(WHAT THE TASK REQUIRES) Please rewrite every line of the entries below as a numbered list, leaving out any blank lines.

[Entries for locating words and elements]
>>

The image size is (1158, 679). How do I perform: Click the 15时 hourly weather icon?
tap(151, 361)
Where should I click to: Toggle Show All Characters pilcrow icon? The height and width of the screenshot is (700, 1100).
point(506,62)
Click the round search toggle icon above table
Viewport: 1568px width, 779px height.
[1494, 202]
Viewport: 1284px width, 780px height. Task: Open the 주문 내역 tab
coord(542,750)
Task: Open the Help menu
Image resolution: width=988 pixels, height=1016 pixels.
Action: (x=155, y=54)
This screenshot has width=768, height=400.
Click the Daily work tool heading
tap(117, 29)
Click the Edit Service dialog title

<<

(RESULT OF THIS EXERCISE)
1. The image size is (1158, 679). How do I perform: Click the 15时 hourly weather icon?
2. tap(151, 361)
3. Where should I click to: Toggle Show All Characters pilcrow icon? The height and width of the screenshot is (700, 1100).
4. point(506,62)
5. Click the round search toggle icon above table
6. Viewport: 1568px width, 779px height.
7. [1494, 202]
8. Viewport: 1284px width, 780px height. Task: Open the 주문 내역 tab
9. coord(542,750)
10. Task: Open the Help menu
11. Image resolution: width=988 pixels, height=1016 pixels.
12. Action: (x=155, y=54)
13. This screenshot has width=768, height=400.
14. Click the Daily work tool heading
15. tap(117, 29)
16. Click the Edit Service dialog title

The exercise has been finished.